Wie bekannt, bilden Dr. Hellmut Kirchner und ich eine Ausschussgemeinschaft und vertreten und informieren uns über die Arbeit in den Ausschüssen bzw. im Gemeinderat. Wegen der Materie bin ich bei den Sitzungen des Bau- und Ortsplanungssauschusses meistens präsent, ohne Mitglied des Ausschusses zu sein. Dabei habe ich nicht nur Anwesenheits- sondern auch Rederecht, nehme jedoch nicht an den Abstimmungen teil. Ich bin also regelmäßig dabei, weil ich sonst überhaupt nicht vertreten könnte, wenn das – wie schon geschehen – der Fall sein sollte. So hat mich mein Ausschusskollege über die Sitzung des Ausschusses am 16.09.2015 informiert, an der ich wegen anderweitiger Verpflichtungen nicht teilnehmen konnte.
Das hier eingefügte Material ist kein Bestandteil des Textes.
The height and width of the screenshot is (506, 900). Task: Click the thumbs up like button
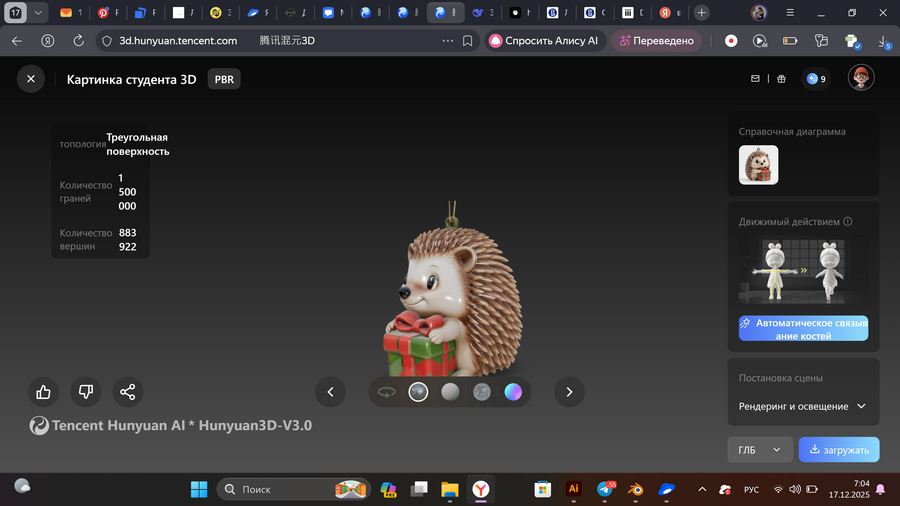[43, 392]
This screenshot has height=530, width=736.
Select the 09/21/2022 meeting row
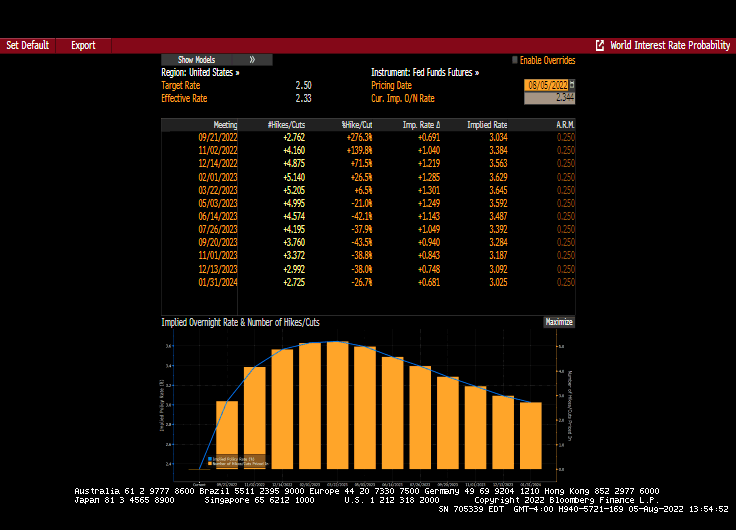[216, 137]
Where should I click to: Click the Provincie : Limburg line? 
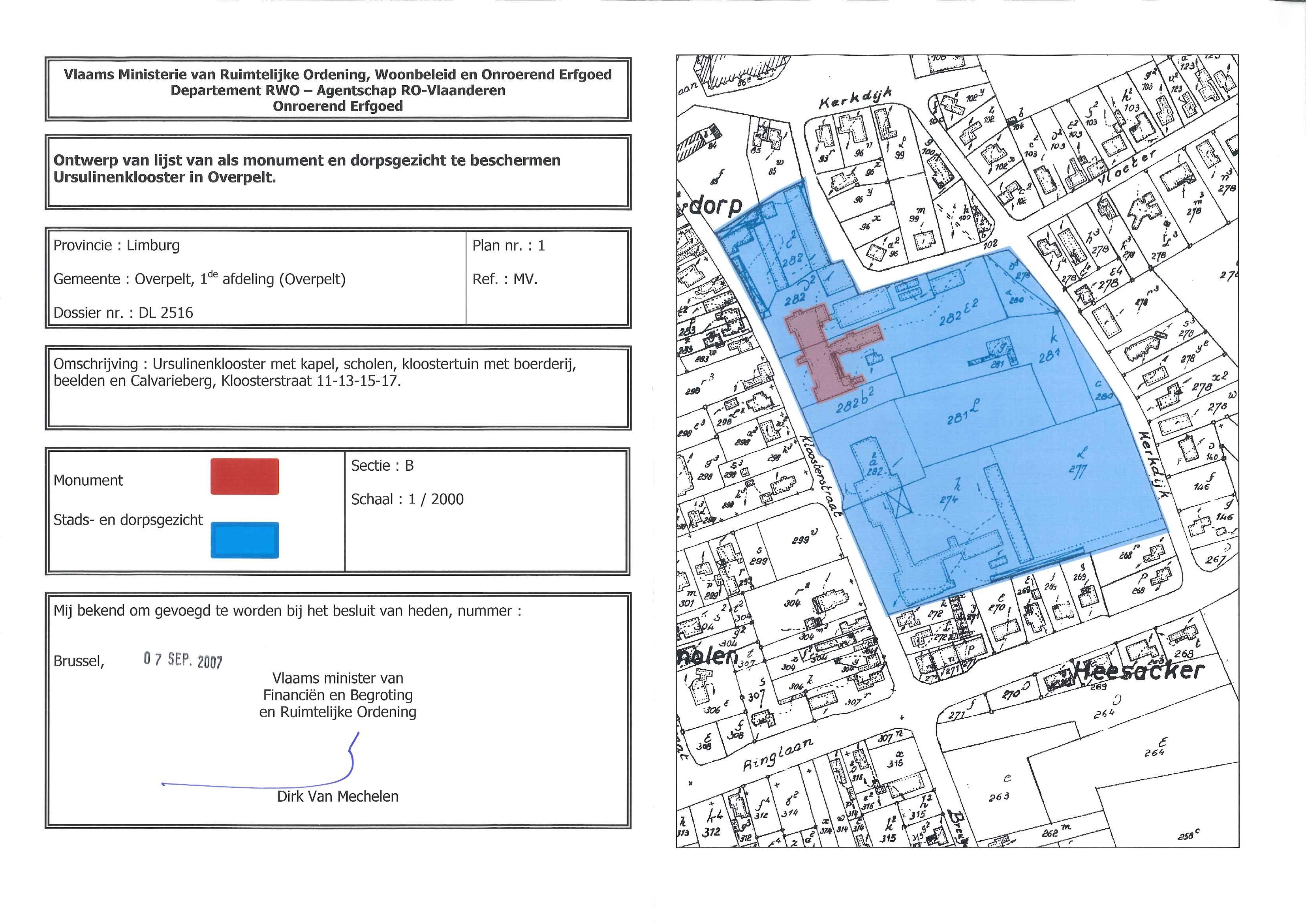click(x=116, y=245)
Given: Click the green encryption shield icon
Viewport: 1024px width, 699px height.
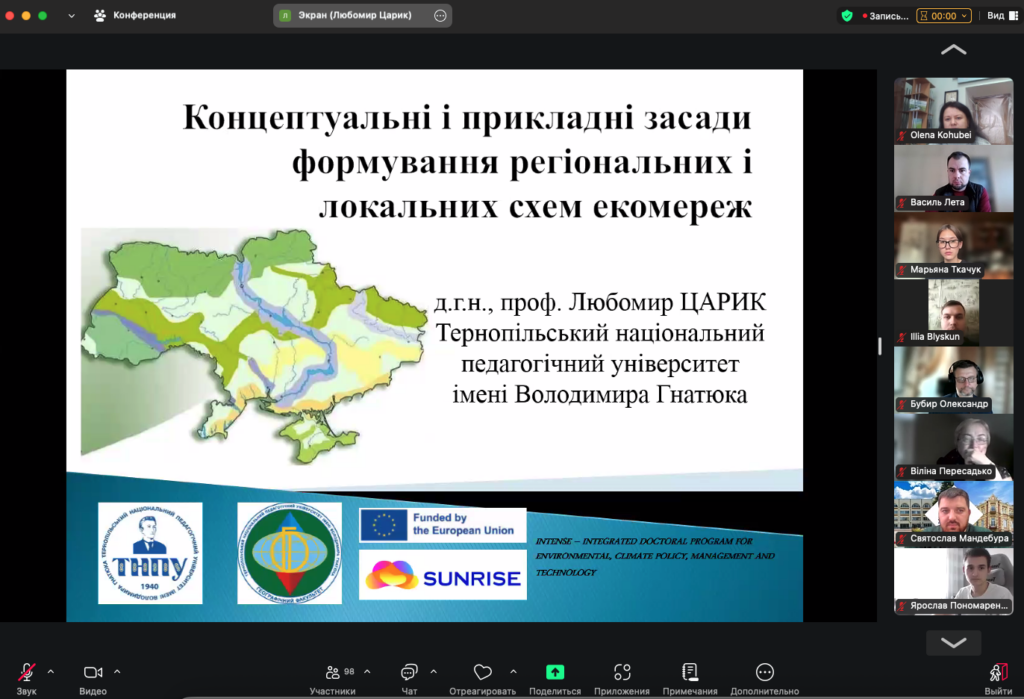Looking at the screenshot, I should coord(847,16).
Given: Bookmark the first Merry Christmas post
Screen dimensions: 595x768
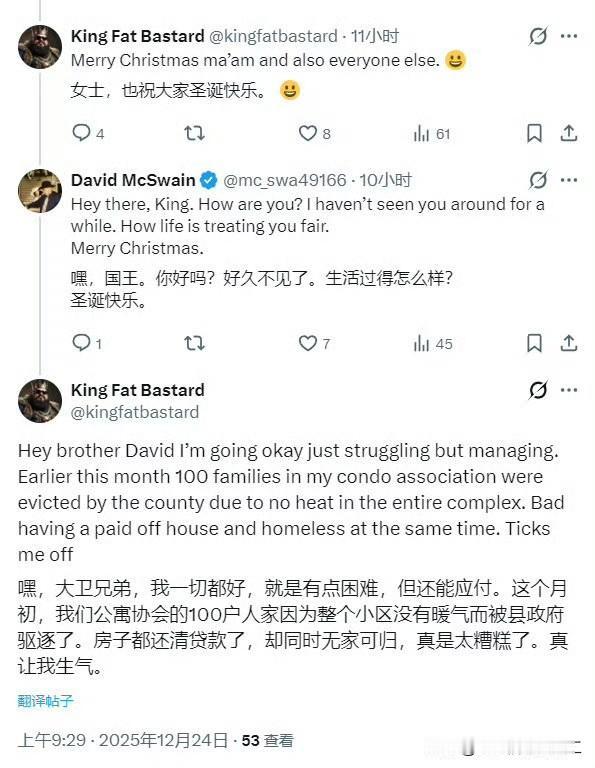Looking at the screenshot, I should point(534,133).
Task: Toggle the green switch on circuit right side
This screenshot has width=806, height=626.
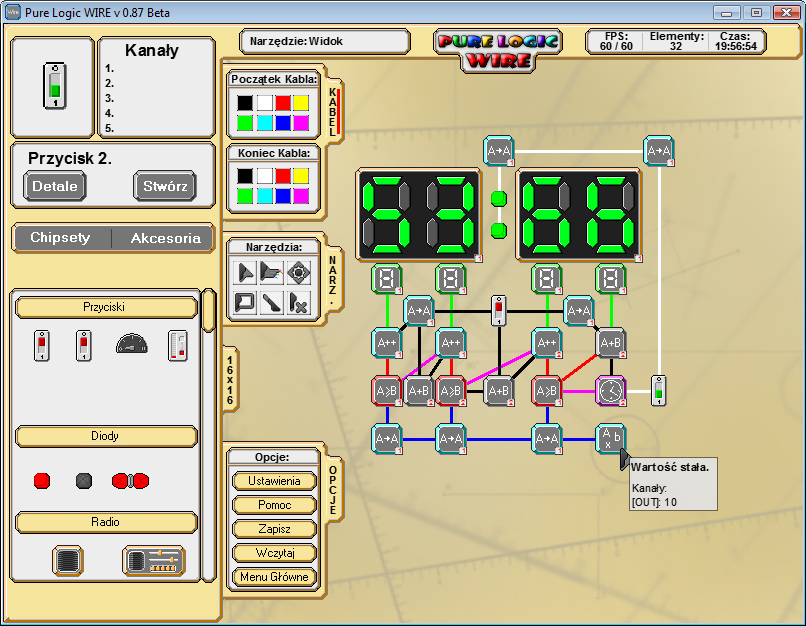Action: tap(658, 390)
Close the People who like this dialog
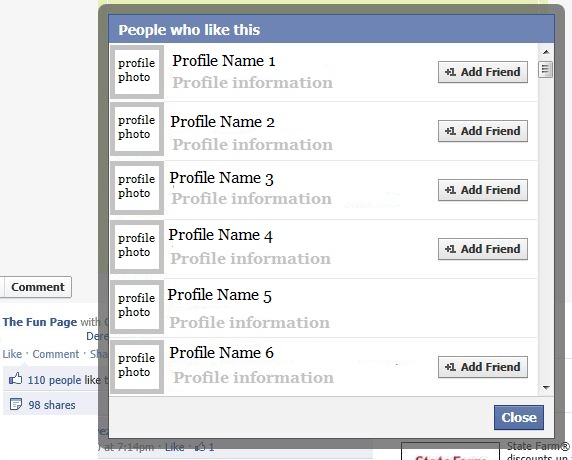Image resolution: width=572 pixels, height=460 pixels. 519,417
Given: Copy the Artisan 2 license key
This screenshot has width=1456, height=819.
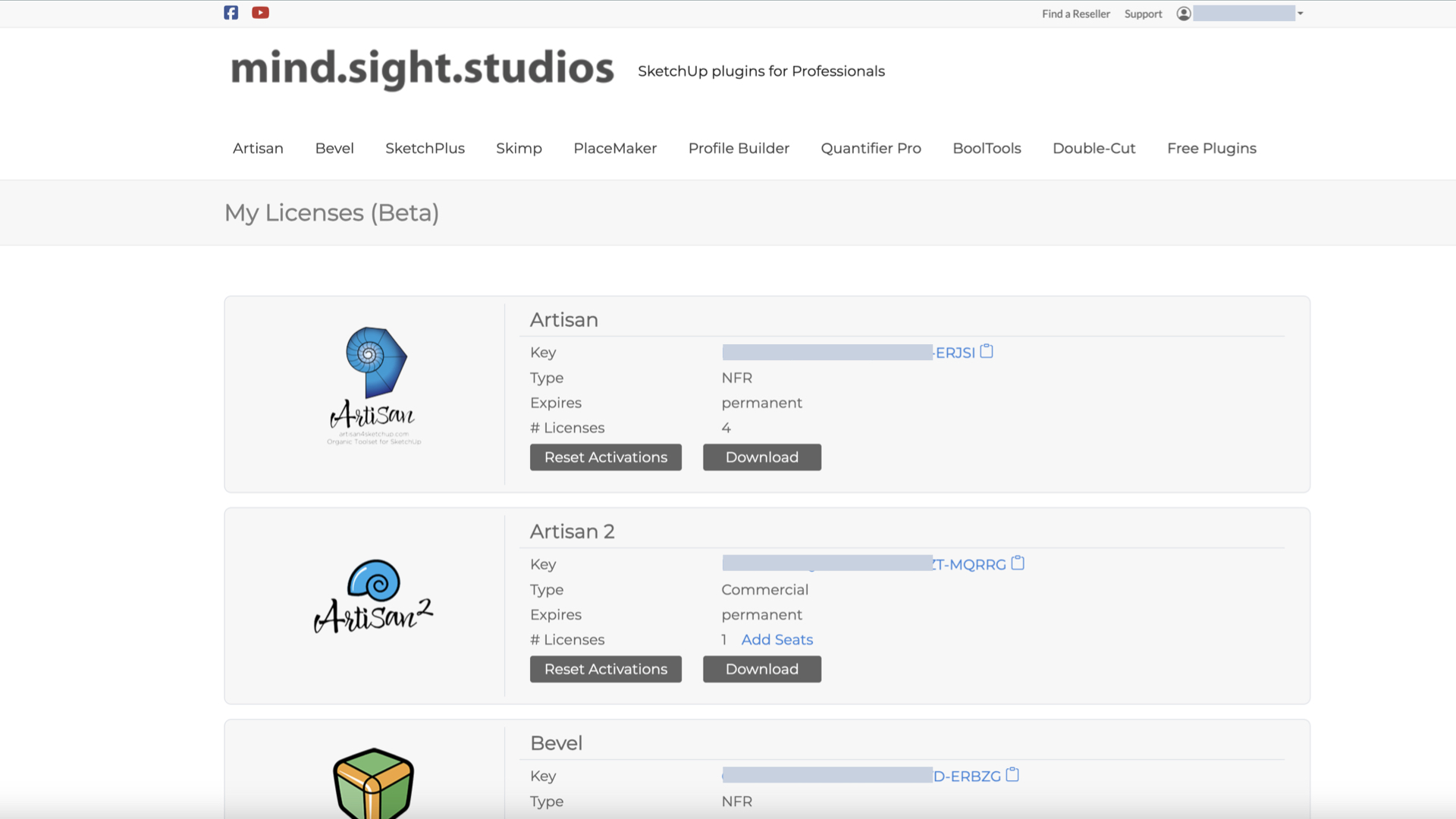Looking at the screenshot, I should pos(1018,563).
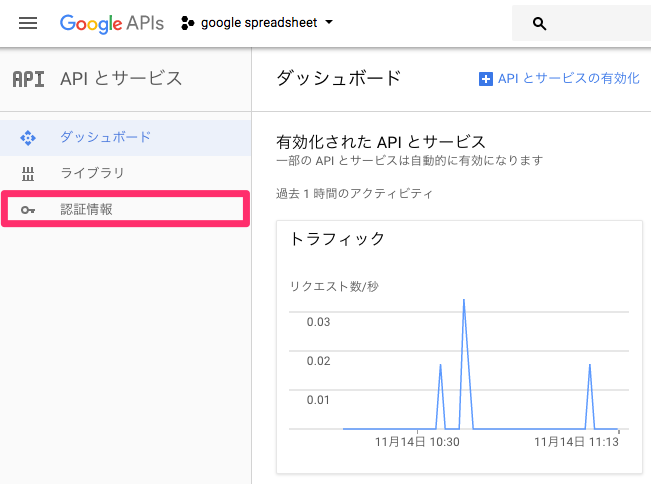Click the tallest traffic spike in the chart

464,301
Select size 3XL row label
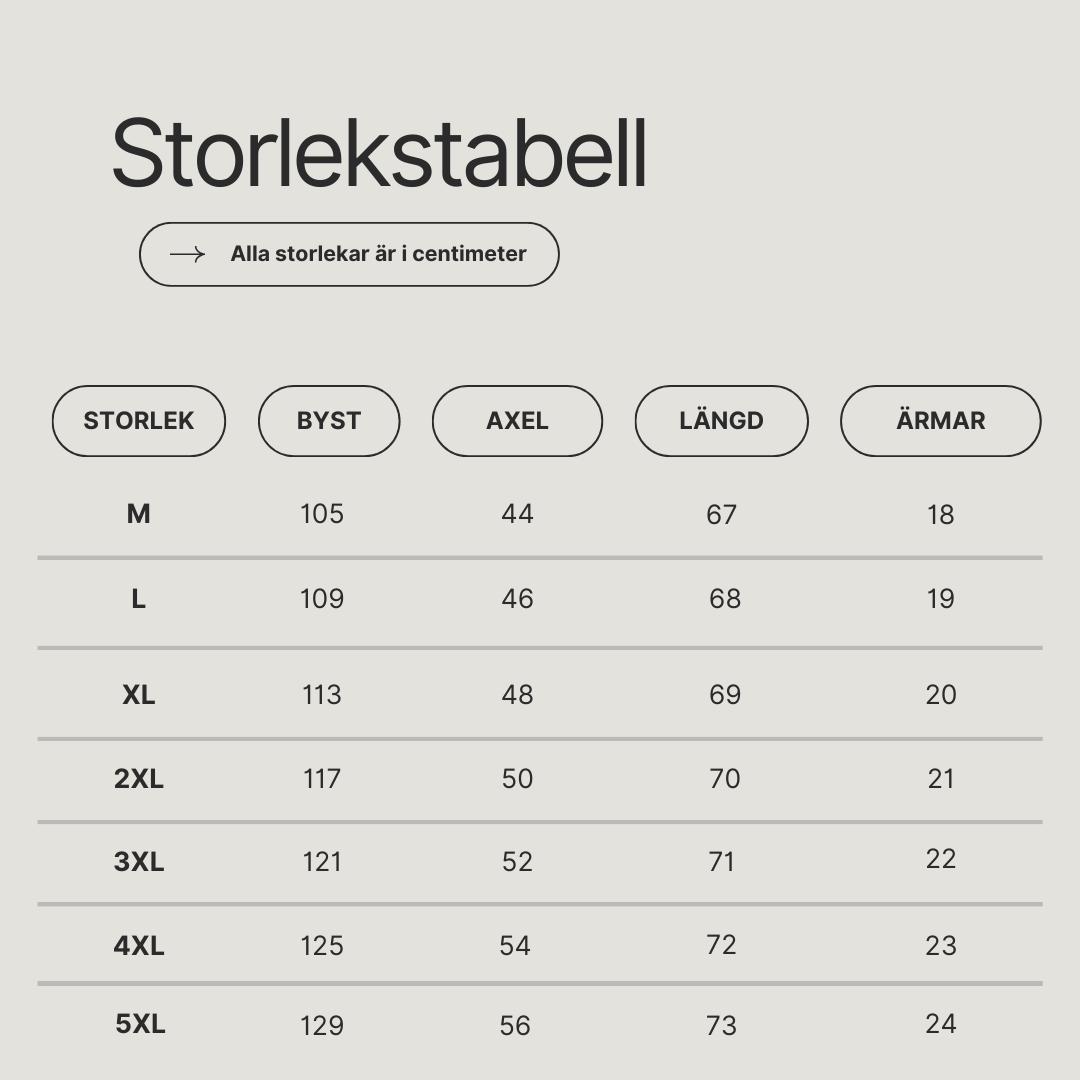The width and height of the screenshot is (1080, 1080). click(x=138, y=862)
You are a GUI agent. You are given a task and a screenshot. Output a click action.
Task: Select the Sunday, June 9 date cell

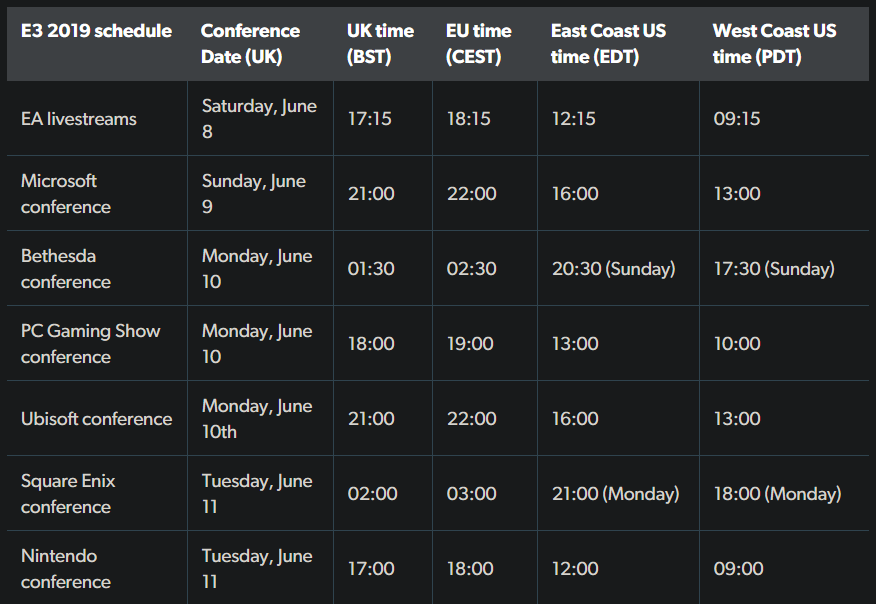pyautogui.click(x=254, y=194)
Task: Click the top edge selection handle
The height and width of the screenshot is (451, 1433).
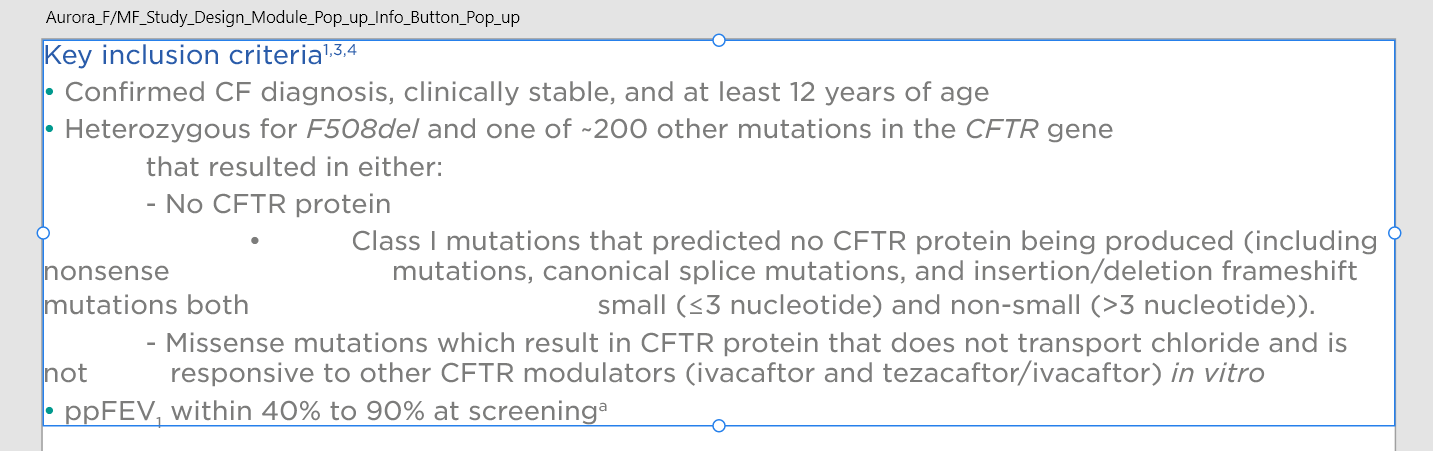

Der 1. Änderung des Bebauungsplanes Nr. 45 “Tutzing Nordwest – westlich der Traubinger Straße”, Teilbebauungsplan 4 “Zwischen Benediktenweg und Boeckelerstraße”, wurde nach Abwägung der eingegangenen Stellungnahmen das gemeindliche Einvernehmen erteilt. Hier geht es um das sog. “Quinthaus“, in dem eine Tagespflege entstehen soll. Der von der Gemeinde beautragtte Planer, Herr Martin Büscher, gab entsprechende Erläuterungen. Eine an sich erhaltenswerte Hängebuche darf beseitigt werden mit der Auflage, dass hier eine größere Ersatzpflanzung vorgenommen wird.

Der Antrag auf Vorbescheid zum Neubau eines Einfamilienhauses mit Doppelgarage in der Midgardstraße wurde genehmigt.

Dem Antrag auf Vorbescheid zum Neubau von drei Mehrfamilienhäusern in der Gröschelstraße lag nunmehr die dritte Planung zugrunde. Zuletzt hatten wir uns an der hohen Differenz der tal- und bergseitigen Wandhöhe von 2,80 Metern gestört. Das sieht das Landratsamt auch so verweist, jedoch ansonsten auf die Umgebungsbebauung als Maßstab (§ 34 BauGB). Diese Höhendifferenz, talseitig war es optisch viergeschossig, war planerisch auf 1,50 Meter verringert worden, die Höhe der Firstpunkte blieb jedoch unverändert. Im Hinblick auf weitere Grundstücke in der Baulinie wurde mehrheitlich die Aufstellung eines Bebauungsplans und den Erlass einer Veränderungssperre beschlossen.

Der Antrag auf Baugenehmigung zum Neubau eines Zweifamilienhauses auf einem Grundstück in der Oskar-Schüler-Straße, das derzeit als Baustofflager genutzt wird, wurde trotz Überarbeitung der ursprünglichen Planung einstimmig abgelehnt – allerdings ist hier die Ersetzung durch das Landsratsamt zu erwarten.

Genehmigt wurde der Antrag auf Baugenehmigung zum Neubau eines Milchviehlaufstalles mit Jungviehseite und zwei Güllegruben in Diemendorf.

Den Antrag auf Baugenehmigung zum Neubau von vier Wohnhäusern mit 13 Wohneinhieten und einer Tiefgarage in der Waldschmidtstraße hatte der Gemeinderat am Vortrag dem Bau- und Ortsplanungsausschuss zur abschließenden Beratung zugewiesen. Der Ausschuss hatte sich bereits mehrmals damit befasst. Der Antrag wurde von Prof. Burgstallter und der Verwaltung auf Vereinbarkeit mit dem Bebauungsplan überprüft mit dem Ergebnis, dass es bis auf Kleinigkeiten passt. So wurde der Antrag mit verschiedenen Befreiungen genehmigt (Geringe Überschreitung des Bauraums, Fläche der Tiefgarage, Gefälle der Einfahrt zur Tiefgarage, Ersatzpflanzungen).

Nicht genemigt wurde dagegen der Antrag auf isolierte Befreiung von der Tutzinger Ortsbausatzung zur Errichtung eines Gartentores mit integriertem Briefkasten im Von-Hillern-Weg.